## ACTION ITEM
Stop after the line holding "Location (598, 124)". Repeat exactly every line before it in the records below, that line too, and leave out the pictures.

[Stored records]
------------------------------------------------------------

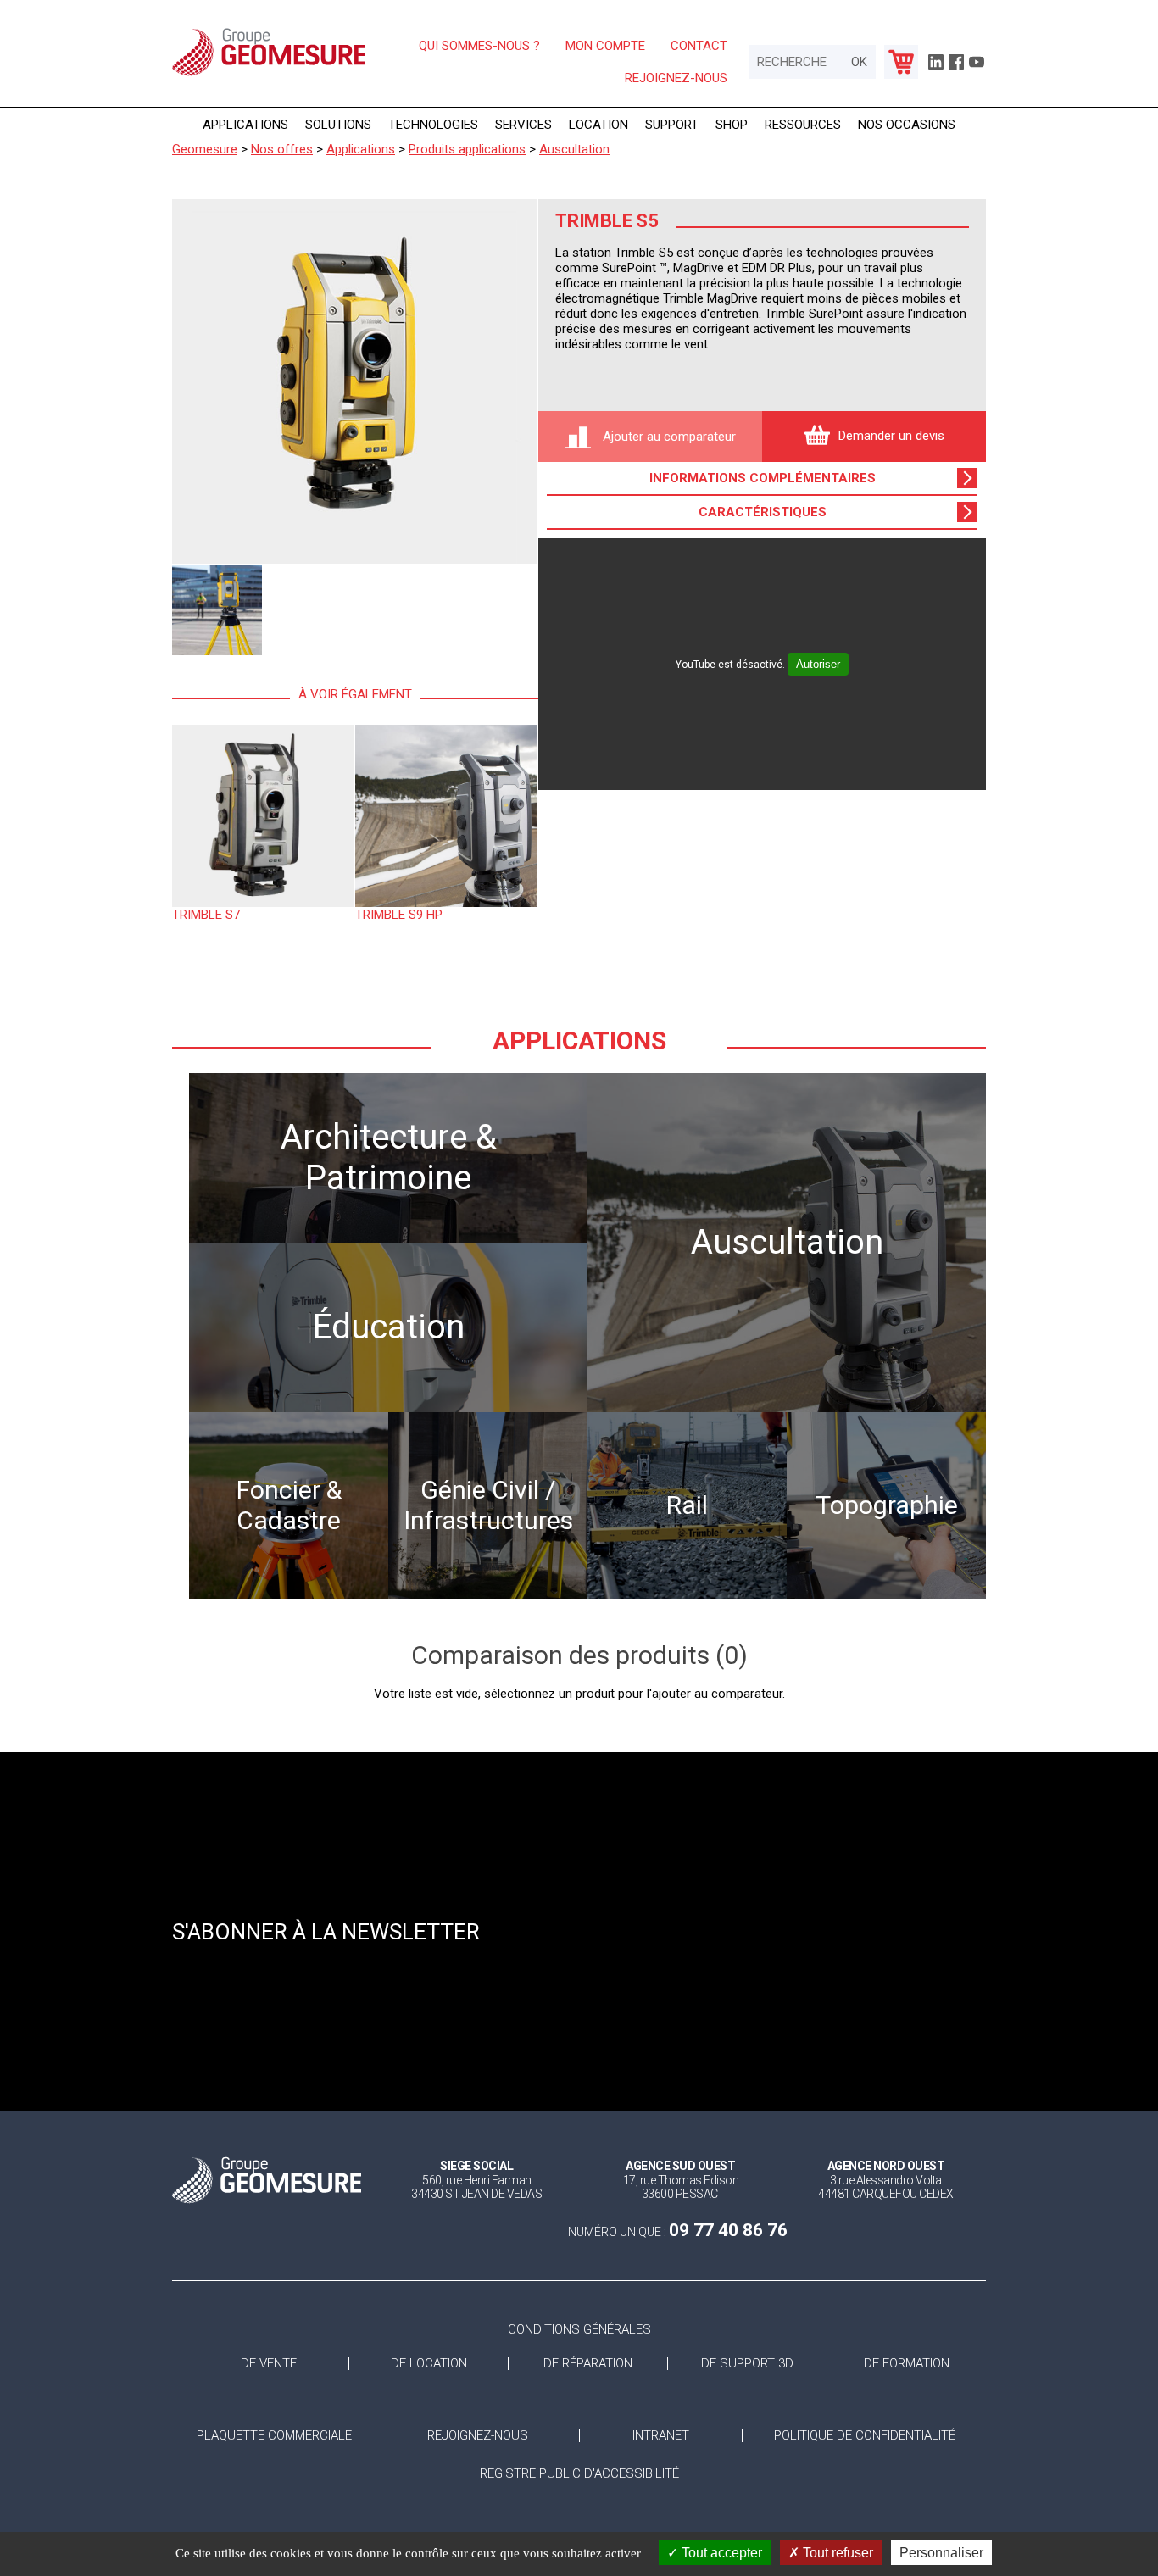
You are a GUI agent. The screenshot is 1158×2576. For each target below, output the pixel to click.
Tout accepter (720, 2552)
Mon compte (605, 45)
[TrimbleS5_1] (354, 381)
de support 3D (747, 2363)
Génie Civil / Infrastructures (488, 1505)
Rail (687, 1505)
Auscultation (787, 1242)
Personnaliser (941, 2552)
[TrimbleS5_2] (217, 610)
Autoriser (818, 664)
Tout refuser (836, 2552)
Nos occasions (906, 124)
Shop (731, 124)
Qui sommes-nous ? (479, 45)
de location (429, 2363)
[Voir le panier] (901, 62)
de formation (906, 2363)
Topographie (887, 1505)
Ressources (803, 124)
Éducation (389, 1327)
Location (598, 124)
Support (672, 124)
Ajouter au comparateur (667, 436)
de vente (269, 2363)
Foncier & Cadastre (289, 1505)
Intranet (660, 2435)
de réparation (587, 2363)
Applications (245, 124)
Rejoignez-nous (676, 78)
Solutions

------------------------------------------------------------

## RESULT OF THIS TASK
You are a GUI agent. The screenshot is 1158×2576. For each target below, output the pixel to click.
Tout accepter (720, 2552)
Mon compte (605, 45)
[TrimbleS5_1] (354, 381)
de support 3D (747, 2363)
Génie Civil / Infrastructures (488, 1505)
Rail (687, 1505)
Auscultation (787, 1242)
Personnaliser (941, 2552)
[TrimbleS5_2] (217, 610)
Autoriser (818, 664)
Tout refuser (836, 2552)
Nos occasions (906, 124)
Shop (731, 124)
Qui sommes-nous ? (479, 45)
de location (429, 2363)
[Voir le panier] (901, 62)
de formation (906, 2363)
Topographie (887, 1505)
Ressources (803, 124)
Éducation (389, 1327)
Location (598, 124)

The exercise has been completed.